PROBLEM STATEMENT:
Give back exactly the lines of the entries below from the line with "Terms of Service (384, 2536)" to the line with "News (51, 355)", inclusive, and only those.

Records excerpted from a collection:
--- --- ---
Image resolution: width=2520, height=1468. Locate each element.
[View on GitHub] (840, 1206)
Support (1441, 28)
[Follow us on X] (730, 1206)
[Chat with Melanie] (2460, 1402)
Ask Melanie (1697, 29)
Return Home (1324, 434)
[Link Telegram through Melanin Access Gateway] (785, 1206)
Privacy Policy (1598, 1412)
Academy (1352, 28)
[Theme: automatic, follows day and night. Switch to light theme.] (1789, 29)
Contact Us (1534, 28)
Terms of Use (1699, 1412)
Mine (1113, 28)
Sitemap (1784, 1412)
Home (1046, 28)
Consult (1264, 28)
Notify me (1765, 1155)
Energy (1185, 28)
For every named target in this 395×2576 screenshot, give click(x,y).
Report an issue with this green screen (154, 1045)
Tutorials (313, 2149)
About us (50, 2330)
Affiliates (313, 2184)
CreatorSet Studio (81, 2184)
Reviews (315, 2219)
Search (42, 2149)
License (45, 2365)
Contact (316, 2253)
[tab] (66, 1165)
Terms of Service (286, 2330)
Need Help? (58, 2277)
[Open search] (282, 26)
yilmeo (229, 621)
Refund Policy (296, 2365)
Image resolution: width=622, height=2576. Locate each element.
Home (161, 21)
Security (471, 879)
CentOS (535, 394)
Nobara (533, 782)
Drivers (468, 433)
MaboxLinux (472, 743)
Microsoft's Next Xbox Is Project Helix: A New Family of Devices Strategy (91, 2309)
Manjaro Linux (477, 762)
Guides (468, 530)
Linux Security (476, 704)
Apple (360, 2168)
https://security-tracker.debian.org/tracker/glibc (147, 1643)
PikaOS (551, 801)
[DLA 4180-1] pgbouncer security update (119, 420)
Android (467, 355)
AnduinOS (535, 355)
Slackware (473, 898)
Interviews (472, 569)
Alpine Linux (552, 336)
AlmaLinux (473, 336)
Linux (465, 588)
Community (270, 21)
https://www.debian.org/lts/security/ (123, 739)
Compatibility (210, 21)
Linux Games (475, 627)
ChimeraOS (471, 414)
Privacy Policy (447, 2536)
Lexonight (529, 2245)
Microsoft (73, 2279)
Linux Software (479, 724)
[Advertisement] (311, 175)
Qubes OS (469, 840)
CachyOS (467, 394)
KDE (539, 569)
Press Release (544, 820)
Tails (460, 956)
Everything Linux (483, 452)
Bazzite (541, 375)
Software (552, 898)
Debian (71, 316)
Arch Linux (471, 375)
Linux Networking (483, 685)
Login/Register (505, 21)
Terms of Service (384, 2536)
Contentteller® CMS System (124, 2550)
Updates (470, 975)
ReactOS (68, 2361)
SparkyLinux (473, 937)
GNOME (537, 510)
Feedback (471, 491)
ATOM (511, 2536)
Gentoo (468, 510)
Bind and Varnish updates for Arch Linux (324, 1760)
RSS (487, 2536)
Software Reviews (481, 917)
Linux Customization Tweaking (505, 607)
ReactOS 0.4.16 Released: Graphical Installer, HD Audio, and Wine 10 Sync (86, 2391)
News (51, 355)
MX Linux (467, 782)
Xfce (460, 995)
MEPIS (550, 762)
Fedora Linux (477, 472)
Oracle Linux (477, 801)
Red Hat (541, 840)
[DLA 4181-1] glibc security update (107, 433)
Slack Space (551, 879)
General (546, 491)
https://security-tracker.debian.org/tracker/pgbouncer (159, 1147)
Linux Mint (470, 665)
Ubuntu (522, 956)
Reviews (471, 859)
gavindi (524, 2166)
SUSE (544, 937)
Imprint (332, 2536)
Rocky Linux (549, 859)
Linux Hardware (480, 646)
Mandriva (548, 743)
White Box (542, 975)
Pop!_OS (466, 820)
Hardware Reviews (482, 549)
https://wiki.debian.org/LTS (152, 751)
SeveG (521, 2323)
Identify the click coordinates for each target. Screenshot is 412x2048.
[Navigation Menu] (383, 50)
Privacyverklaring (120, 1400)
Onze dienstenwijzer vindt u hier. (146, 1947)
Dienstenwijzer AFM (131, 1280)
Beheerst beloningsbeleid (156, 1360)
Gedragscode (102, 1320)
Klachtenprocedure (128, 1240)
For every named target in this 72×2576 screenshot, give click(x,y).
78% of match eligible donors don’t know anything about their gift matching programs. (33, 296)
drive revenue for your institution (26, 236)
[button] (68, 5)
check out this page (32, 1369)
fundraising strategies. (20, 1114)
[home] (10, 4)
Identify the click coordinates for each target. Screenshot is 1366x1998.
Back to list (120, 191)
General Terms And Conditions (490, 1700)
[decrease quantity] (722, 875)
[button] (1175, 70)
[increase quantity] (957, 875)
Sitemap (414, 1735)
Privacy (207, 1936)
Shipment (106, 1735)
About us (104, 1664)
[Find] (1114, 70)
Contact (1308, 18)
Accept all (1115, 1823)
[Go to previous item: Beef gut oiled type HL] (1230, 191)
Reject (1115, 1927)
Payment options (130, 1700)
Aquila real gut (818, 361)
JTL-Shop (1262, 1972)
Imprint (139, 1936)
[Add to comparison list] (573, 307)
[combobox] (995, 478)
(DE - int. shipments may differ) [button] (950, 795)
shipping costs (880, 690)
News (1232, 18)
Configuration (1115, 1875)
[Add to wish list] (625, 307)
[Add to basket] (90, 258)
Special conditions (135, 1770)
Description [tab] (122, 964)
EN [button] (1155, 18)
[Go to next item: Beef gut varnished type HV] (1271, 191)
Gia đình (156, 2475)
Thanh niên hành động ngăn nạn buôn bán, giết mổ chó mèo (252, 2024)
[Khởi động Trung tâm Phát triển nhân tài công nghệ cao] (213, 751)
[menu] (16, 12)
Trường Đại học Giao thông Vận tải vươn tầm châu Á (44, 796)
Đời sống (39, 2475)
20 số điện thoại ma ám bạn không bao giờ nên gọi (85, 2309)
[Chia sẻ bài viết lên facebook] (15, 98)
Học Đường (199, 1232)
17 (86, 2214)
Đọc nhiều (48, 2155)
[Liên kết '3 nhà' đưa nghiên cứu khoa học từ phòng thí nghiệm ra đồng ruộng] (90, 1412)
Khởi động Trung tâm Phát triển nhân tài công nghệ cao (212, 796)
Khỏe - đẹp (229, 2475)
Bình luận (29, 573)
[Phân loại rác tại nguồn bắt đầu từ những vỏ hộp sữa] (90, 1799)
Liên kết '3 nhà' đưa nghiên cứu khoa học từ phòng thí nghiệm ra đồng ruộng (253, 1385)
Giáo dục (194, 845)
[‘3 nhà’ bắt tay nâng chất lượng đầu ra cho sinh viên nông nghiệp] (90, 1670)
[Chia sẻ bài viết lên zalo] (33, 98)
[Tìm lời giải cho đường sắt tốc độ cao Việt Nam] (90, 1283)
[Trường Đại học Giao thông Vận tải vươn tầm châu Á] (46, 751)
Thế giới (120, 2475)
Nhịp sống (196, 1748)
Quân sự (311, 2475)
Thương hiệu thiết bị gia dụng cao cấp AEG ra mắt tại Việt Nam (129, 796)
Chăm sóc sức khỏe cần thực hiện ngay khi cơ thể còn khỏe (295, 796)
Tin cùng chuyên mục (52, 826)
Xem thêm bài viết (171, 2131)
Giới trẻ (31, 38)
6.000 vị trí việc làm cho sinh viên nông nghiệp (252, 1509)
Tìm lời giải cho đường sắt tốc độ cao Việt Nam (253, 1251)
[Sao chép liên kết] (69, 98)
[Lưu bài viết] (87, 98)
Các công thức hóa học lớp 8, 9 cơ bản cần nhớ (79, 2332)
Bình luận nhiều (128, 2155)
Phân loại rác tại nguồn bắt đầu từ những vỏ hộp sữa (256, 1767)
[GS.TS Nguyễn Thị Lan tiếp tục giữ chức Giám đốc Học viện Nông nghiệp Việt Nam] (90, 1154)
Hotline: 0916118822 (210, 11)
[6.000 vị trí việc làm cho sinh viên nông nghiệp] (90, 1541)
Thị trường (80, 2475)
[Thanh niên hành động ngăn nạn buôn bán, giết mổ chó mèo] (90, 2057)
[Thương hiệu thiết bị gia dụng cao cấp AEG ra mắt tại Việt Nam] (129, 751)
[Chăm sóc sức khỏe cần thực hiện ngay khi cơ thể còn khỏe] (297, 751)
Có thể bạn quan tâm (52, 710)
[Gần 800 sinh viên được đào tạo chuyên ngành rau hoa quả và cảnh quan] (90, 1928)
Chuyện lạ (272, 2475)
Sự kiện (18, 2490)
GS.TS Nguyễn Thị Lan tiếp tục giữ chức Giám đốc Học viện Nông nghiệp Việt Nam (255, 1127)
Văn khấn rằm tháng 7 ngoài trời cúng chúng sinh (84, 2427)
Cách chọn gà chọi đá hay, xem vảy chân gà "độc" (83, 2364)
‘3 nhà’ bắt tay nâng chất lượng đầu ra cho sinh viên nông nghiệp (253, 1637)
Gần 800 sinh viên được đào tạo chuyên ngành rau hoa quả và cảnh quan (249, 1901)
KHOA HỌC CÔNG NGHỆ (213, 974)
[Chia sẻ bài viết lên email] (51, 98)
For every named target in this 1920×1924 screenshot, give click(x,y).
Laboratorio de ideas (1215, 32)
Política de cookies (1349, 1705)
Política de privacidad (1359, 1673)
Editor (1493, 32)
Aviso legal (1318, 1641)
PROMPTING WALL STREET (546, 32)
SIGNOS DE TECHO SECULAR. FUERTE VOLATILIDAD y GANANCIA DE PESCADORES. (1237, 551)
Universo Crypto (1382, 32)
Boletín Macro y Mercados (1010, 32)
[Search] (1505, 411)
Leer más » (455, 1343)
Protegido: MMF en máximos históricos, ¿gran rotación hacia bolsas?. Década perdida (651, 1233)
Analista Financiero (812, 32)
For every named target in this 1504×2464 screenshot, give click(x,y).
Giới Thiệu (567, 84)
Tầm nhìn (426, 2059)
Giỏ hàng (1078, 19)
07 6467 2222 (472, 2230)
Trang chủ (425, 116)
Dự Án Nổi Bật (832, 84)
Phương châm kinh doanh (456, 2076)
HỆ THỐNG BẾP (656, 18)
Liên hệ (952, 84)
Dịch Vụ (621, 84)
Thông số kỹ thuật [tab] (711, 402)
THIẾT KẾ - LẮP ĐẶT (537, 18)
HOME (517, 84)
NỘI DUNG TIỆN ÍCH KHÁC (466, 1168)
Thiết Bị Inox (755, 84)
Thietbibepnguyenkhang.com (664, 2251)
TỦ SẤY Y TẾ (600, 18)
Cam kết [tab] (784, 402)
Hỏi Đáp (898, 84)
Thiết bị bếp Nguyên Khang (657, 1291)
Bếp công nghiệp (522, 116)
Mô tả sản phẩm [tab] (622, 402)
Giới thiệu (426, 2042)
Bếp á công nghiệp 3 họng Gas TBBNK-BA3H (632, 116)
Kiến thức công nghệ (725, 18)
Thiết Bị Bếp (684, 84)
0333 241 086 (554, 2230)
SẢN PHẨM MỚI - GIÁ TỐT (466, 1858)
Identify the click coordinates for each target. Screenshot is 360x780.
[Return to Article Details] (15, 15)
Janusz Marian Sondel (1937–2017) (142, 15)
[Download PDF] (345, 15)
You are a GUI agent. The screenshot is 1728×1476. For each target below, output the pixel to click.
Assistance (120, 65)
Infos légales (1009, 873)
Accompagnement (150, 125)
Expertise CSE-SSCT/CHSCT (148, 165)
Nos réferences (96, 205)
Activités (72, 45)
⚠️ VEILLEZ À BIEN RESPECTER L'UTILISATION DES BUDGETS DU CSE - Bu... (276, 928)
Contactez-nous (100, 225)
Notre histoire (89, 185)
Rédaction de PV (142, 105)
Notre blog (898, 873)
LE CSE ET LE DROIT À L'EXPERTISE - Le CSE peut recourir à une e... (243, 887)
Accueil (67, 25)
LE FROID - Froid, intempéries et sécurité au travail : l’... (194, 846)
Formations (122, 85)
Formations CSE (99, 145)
--- --- ---
EXPECTED OUTPUT:
Terms of Service (384, 2536)
Contentteller® CMS System (124, 2550)
Updates (470, 975)
ReactOS (68, 2361)
SparkyLinux (473, 937)
GNOME (537, 510)
Feedback (471, 491)
ATOM (511, 2536)
Gentoo (468, 510)
Bind and Varnish updates for Arch Linux (324, 1760)
RSS (487, 2536)
Software Reviews (481, 917)
Linux Customization Tweaking (505, 607)
ReactOS 0.4.16 Released: Graphical Installer, HD Audio, and Wine 10 Sync (86, 2391)
News (51, 355)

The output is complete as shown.